§ **Exercise aim**:
Could you quote, word for word, the stretch of the records below from the line containing "Describe the element" through the line containing "at that location."?

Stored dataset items
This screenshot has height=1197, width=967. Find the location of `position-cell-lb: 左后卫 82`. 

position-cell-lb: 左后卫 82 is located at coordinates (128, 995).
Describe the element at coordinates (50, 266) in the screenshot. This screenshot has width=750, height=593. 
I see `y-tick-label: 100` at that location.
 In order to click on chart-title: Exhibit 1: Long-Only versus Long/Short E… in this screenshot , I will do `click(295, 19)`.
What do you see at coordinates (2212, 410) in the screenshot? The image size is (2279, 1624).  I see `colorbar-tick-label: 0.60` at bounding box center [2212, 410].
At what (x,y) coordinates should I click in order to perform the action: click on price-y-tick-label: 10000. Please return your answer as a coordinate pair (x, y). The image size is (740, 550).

§ **Written reply**:
Describe the element at coordinates (50, 266) in the screenshot. This screenshot has width=750, height=593. 
I see `y-tick-label: 100` at that location.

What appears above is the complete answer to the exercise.